Jetzt die Quiz frage des jahrunderts... kann man diesen blöden Launchern irgendwie dennoch einen anderern Brwoser zuweisen? 
Weiß sowieso nciht was das mit dem Internet Explorer soll, jeder Launcher hat eine Internes Login ohne auf webbrowser zugreifen zu müssen. Aber ausnahmen (wie nervig diese auch sein mögen), bestätigen ja die Regel. 

Weitergehen dazu wollte ich den Support von dort Kontaktieren. Allerdings wird man dann auf Gamigo verwiesen (weil die sihc ja gegenseitig irgendwann aufgekauft haben oder so) und ich habe bis heute noch keine Antwort. 
Ich hatte vor ungefähr vor einer Woche hin geschrieben. 
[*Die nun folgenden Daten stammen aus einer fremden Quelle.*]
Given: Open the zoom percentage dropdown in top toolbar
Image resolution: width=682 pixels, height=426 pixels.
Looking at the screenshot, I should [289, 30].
Als ich jetzt irgendwie durch suche über Google doch in ein Forum von Aura Kingdom gekommen bin, musste ich mich extra registriern da mein login von der Hauptseite ja nimemr zählt... das problem bei der anmeldung ist aber, das es wohl von hand kontrolliert wird wer sich da anmeldet (ist auch neu). Demnach dauert es tausend jahre bis ich mich wohl dort Persönlich im Forum Melden und Beschweren kann. 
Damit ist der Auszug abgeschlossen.